Laikçilerin İslam'dan kurtulma ya da dinde reform yapma heveslerinin geçmediği de aşikâr.

Laikliğimizi demokratikleştirdik. Ancak...
Çok partili hayata geçişle birlikte Türkiye'deki Jakoben laiklik adım adım yumuşadı.
Ülkemizdeki laikliğin "demokratikleşmesi" oldukça zorluydu.
Başörtüsü ve dini eğitimin normalleşmesi için AK Parti iktidarının son dönemini beklemek gerekti.
Anayasa Mahkemesi'nin 2008'de AK Parti'yi başörtüsünü serbest bırakması yüzünden kapatmasına bir üyenin karşı oyu engel olmuştu.

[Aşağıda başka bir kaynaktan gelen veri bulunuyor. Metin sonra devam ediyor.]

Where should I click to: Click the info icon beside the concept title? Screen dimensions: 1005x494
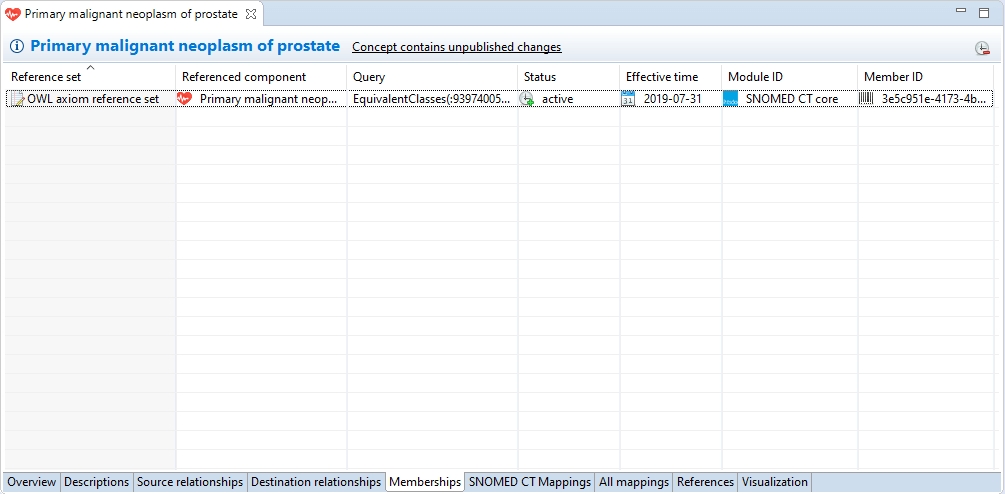point(17,47)
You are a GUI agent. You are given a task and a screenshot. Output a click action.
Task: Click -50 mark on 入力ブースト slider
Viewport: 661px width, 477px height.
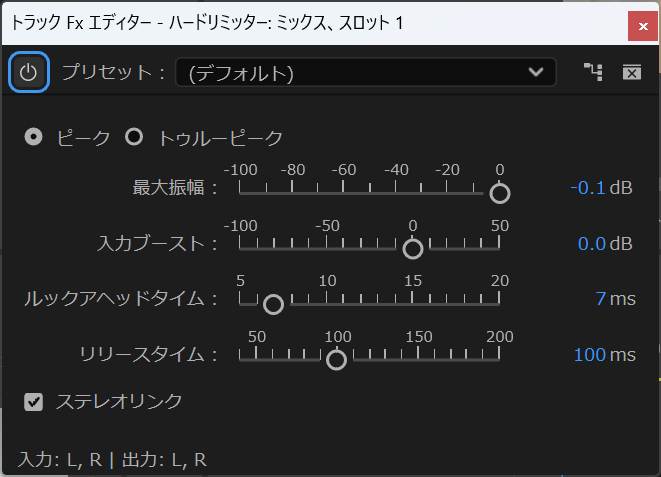click(327, 244)
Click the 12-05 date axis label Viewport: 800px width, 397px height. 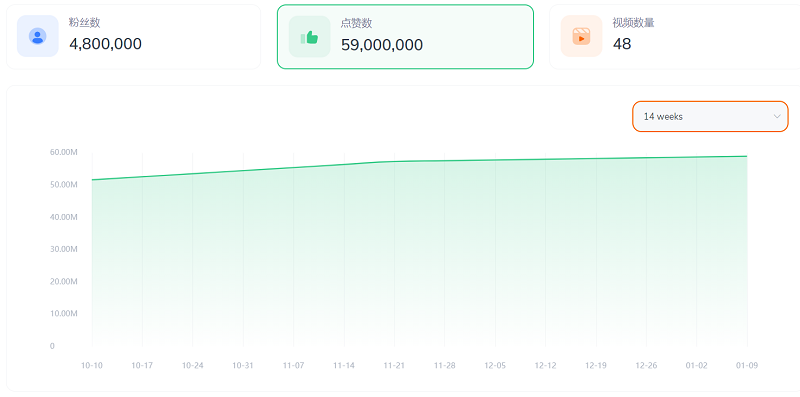coord(495,365)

Cumhuriyet mitinglerinde ve Gezi olaylarında laikçi kesimin içindeki öfkeyi yönetemediğine tanık olduk.
CHP, "laiklik elden gidiyor" söyleminin seçim kazandırmadığını gördü ve muhafazakâr değerlere saygılı görünme politikasına geçti.

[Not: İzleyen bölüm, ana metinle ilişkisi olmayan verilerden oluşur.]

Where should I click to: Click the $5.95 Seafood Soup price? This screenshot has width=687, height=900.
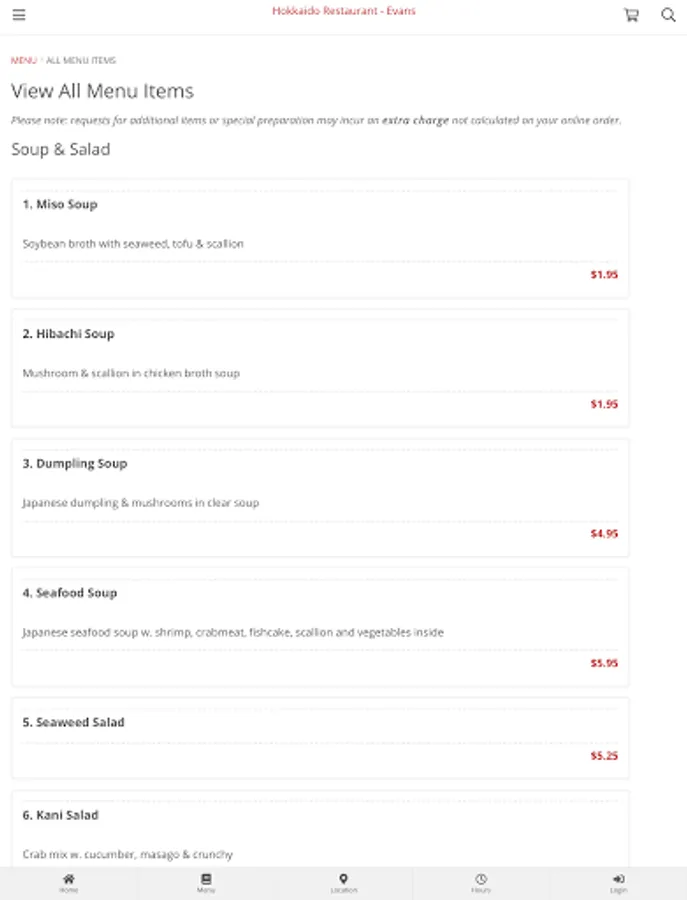click(x=604, y=663)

CHP'nin başörtüsüne artık karşı çıkmıyor olması artık İslami değerlere saygı duymasından olabilir de olmayabilir de.
Neticede laikliği bir fay hattı olarak görmekten uzaklaşmasını Türk demokrasisi için bir kazanım olarak görürüm.

Derin ve büyük öfke
Ancak parti söylemleri bir yana, CHP'nin laikçi kesiminde görülen büyük öfke geleceğimiz için kaygı verici.
AK Parti ve Başkan Erdoğan karşıtlığı etrafında kurdukları laikçi nefret, yaşanan normalleşmeyi tehlikeye atacak bir mahiyet arz ediyor.
Ankara Barosunun bildirisinde gördüğümüz gizli öfke laikçi kesimde "Türkiye Cumhuriyeti'nin laik temellerinin yıkıldığı ve devletin İslamlaştırıldığı" tezinin hala en güçlü argüman olduğunu düşündürüyor.
Muhafazakâr kesimin Cumhuriyetin ortak değerlerini ve sembollerini benimsemesi İslam'ın değerleri hakkında pozitivist-laikçi baskıyı kabullenecekleri anlamına gelmiyor.
Başladığımız yere geri dönersek, eşcinsellik ve zina, İslam'a göre haramdır.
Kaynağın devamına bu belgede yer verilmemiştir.